The card has also been designed to try and build education within the UK’s GP network. Patients will be able to speak to their GPs about medical cannabis prescriptions or contact Cancard who will then contact the GP surgery – while maintaining patient anonymity.
“GPs, from my experience, are feeling quite frustrated and left out of this conversation. There are two demographics of patients, patients who will be and are open with their GP about their cannabis consumption, and other patients who struggle to have the conversation because they have had a bad experience in the past, or their GP isn’t on board with it as they are still heavily weighed down by the harms over benefits,” said Barton.
“GPs will be able to sign a form to confirm their patient has one of the listed conditions and would then receive a host of resources about cannabis medicines and GP networks, where they can learn about it. Alternatively, patients who are struggling to have that conversation with their GP have a legal right to request a summary of notes which is signed by a GP and stamped in surgery. This would provide a summary sheet that confirms they have one of the listed conditions. Cancard would log which surgery that came from, then unsolicited and unconnected to the patient, we would send an information pack to the surgery about cannabis-based medicinal products as this is a flag for us that there are GPs in that surgery that don’t want to have that conversation.”
Barnes added: “This will be a very valuable database for cannabis producers so it is key that this data remains confidential and should not be made available to big cannabis companies.
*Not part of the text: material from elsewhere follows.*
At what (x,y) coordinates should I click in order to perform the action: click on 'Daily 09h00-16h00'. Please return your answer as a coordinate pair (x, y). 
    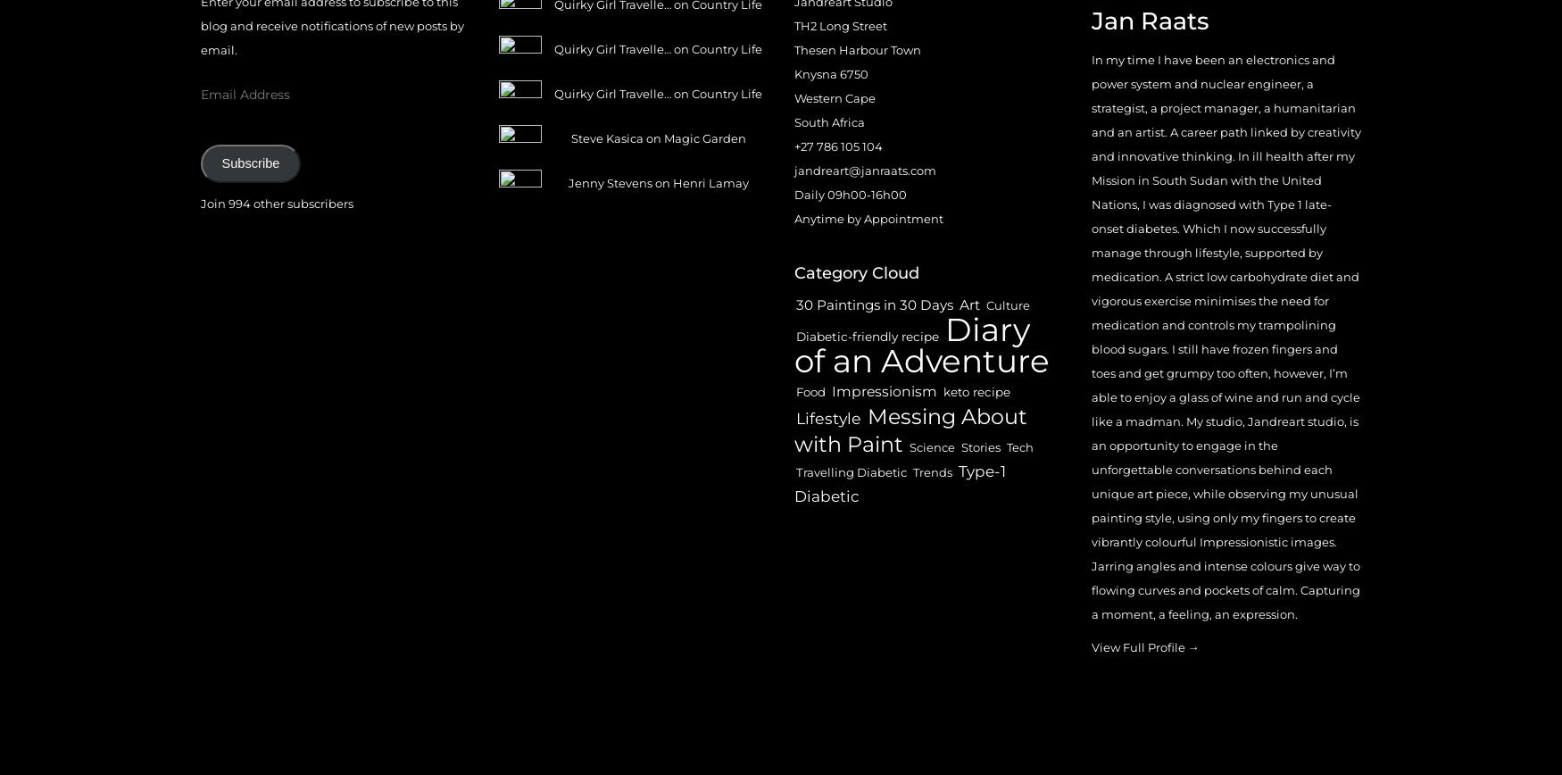
    Looking at the image, I should click on (850, 194).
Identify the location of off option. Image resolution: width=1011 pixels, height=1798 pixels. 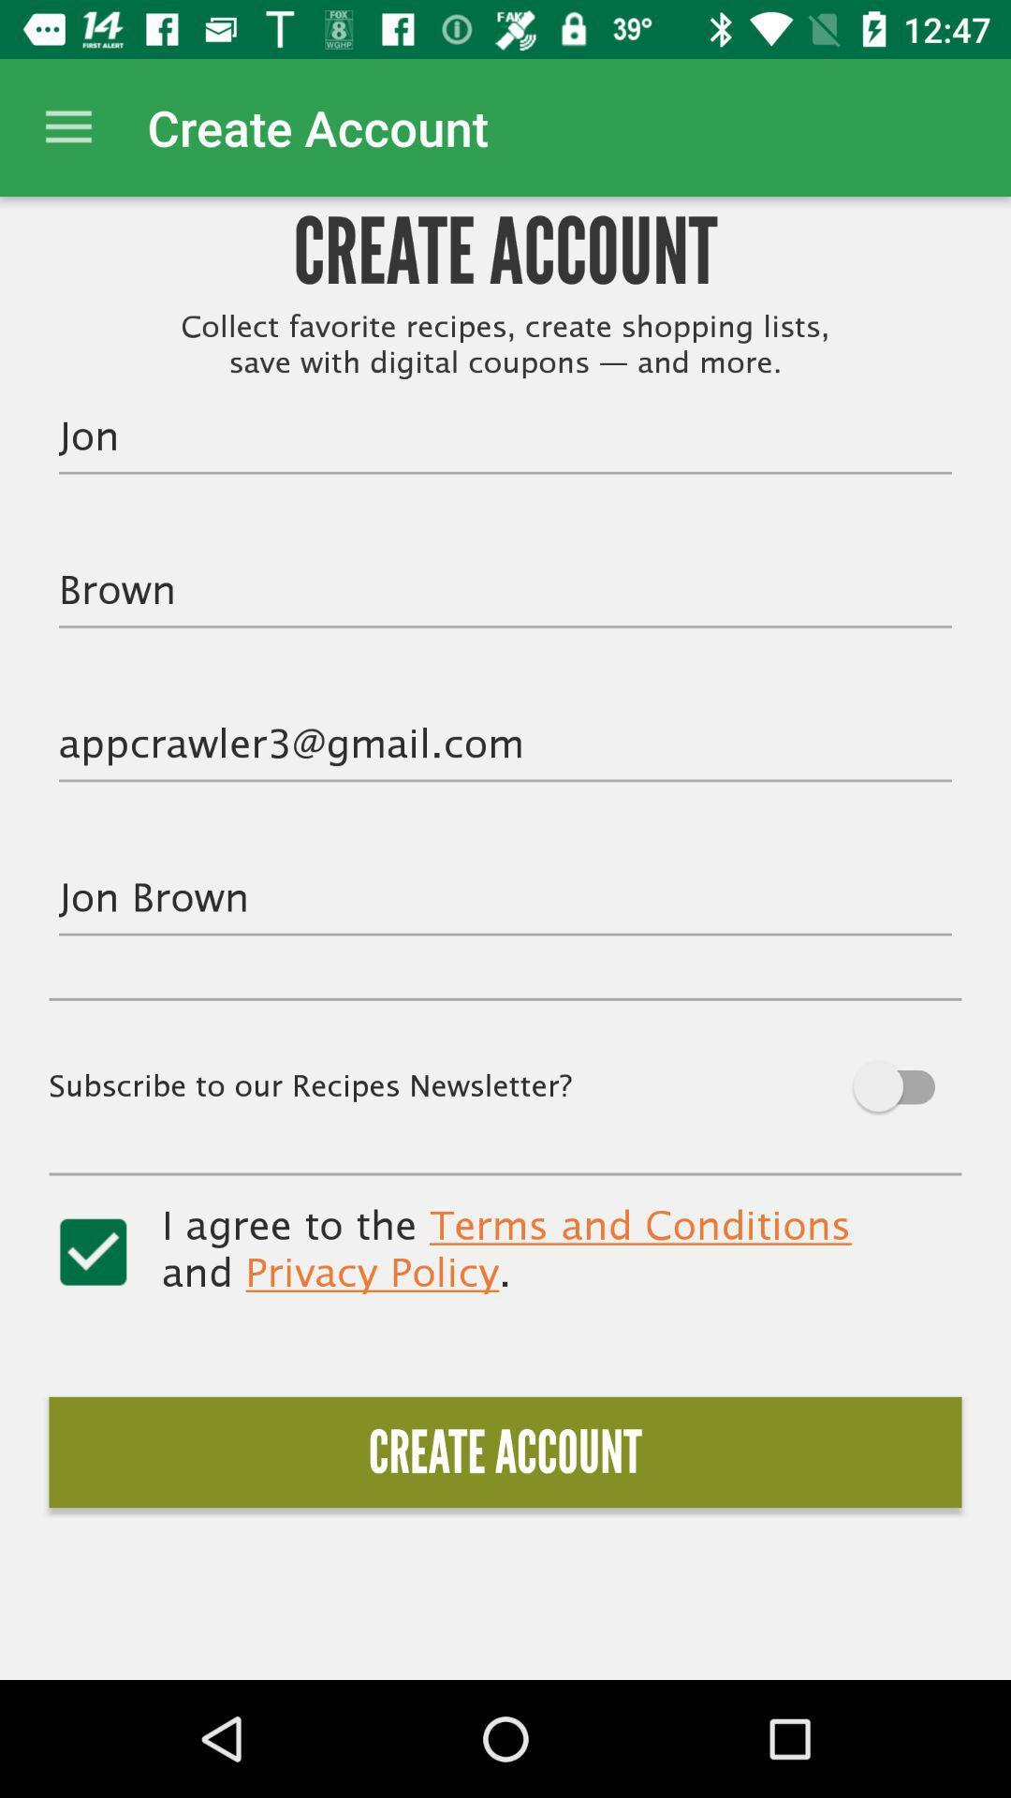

A big well done to Carly for getting this project this far.”
Breaking down stigma
Despite its legalisation for medical use in the UK, a large stigma remains around cannabis – making it difficult for patients to be open about their use and to speak to their doctors. The card aims to help break down this stigma and allow patients to use their medicine with peace of mind.
“The obstacles that we are seeing – even in the big institutions such as the NHS and NICE – in terms of society’s general viewpoint, is changing. However, those blocks are down to stigma. Cancard was designed to help patients’ peace of mind because I don’t believe that patients that are already vulnerable and unwell, and who have made a decision about their own health, should feel stigma or should be worried to go to the shop because they can’t take their vapouriser, or might limit the amount of medication that can help them just to appease out-of-date ideals about what cannabis is and what it can do for people.
“I hope that the card will get us to a point where patients are no longer living in fear and whereby, we address some of the institutional and societal stigma around consuming cannabis sensibly and safely and in a medicinal context.”
Cancard is currently accepting registrations and will be launched on 1 November 2020.